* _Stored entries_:

::::

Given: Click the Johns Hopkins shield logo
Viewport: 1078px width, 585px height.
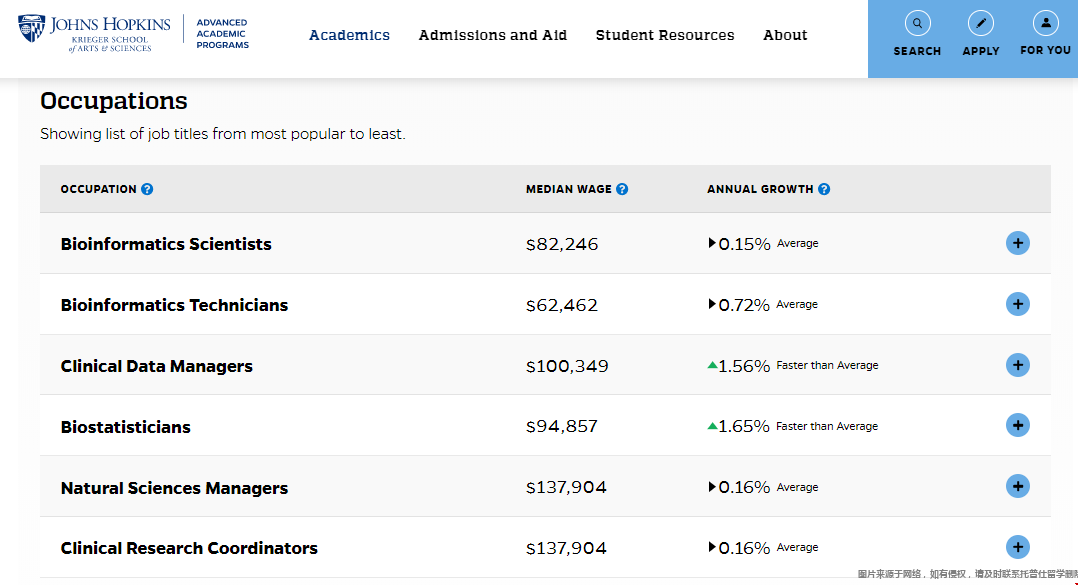Looking at the screenshot, I should [31, 29].
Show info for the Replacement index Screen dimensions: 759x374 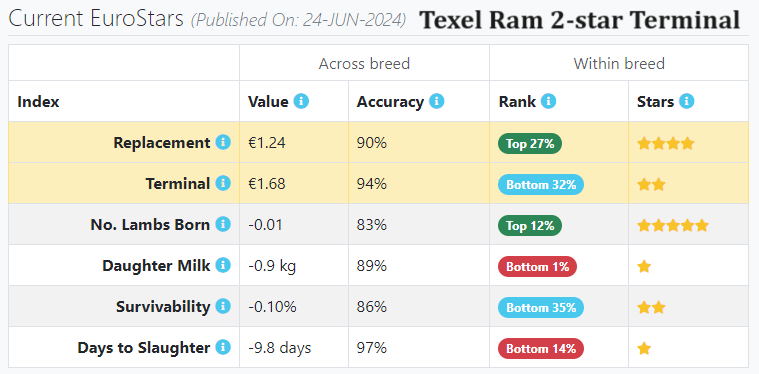pos(223,142)
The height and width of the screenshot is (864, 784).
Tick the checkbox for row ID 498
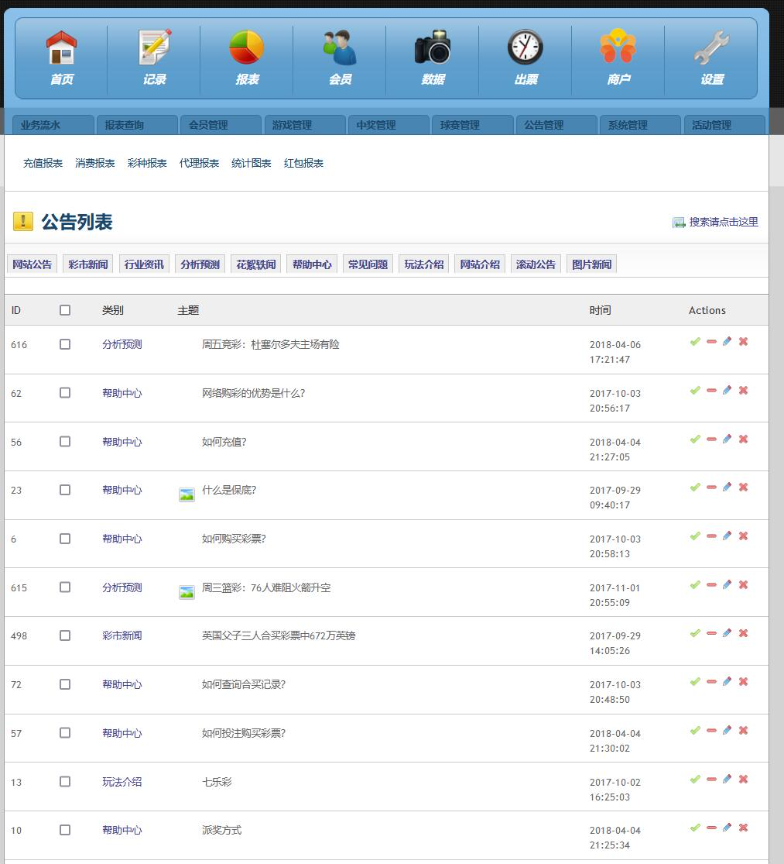coord(65,635)
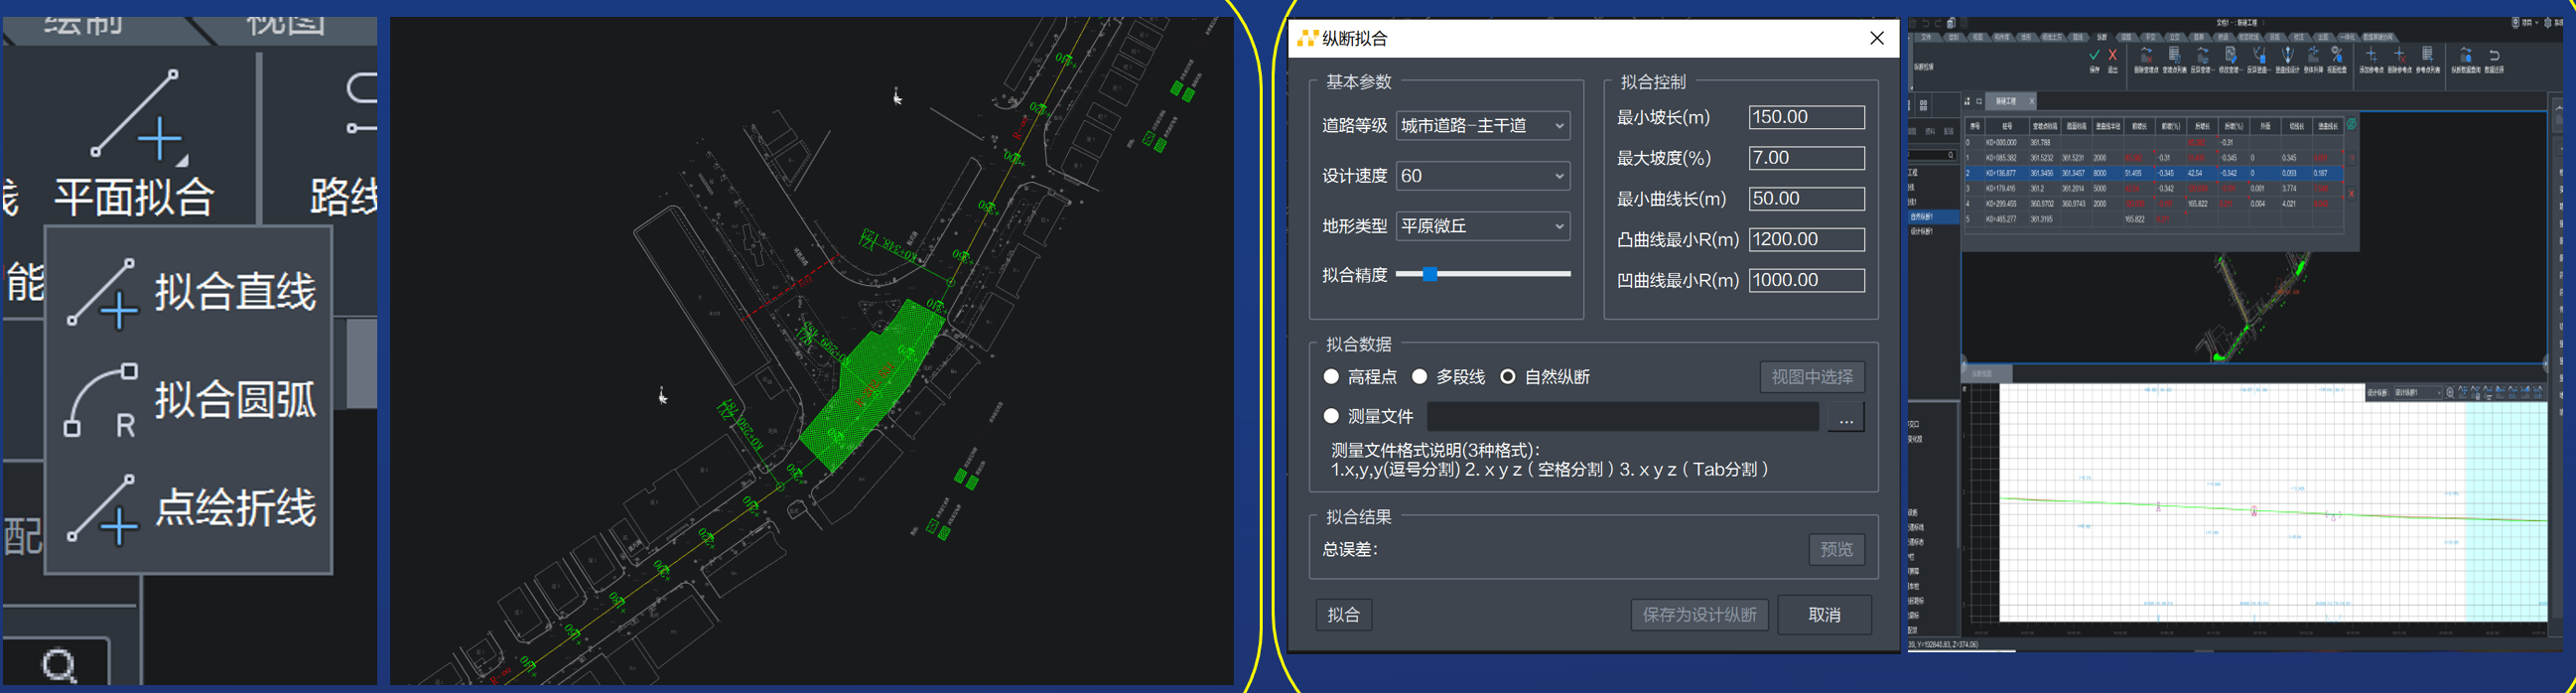Screen dimensions: 2576x693
Task: Click the 数据还原 undo arrow icon
Action: (x=2494, y=56)
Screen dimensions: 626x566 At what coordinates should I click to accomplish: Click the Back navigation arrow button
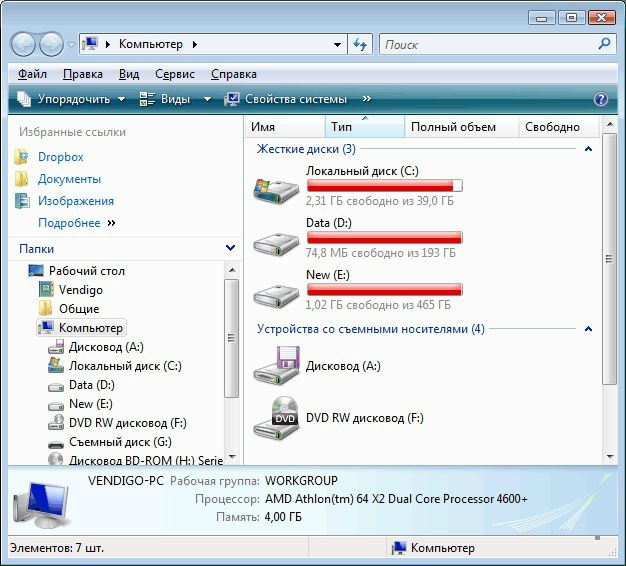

::::

* _Aim of the task_:
Give again, exactly as written, the lines from the one with "Tick the checkbox for row ID 498" through the last line of the entries above, but skip the pictures.

* _Exercise result_:
Tick the checkbox for row ID 498
coord(65,635)
Screen dimensions: 2576x693
Task: Click the 数据还原 undo arrow icon
Action: (x=2494, y=56)
Screen dimensions: 626x566 At what coordinates should I click to accomplish: Click the Back navigation arrow button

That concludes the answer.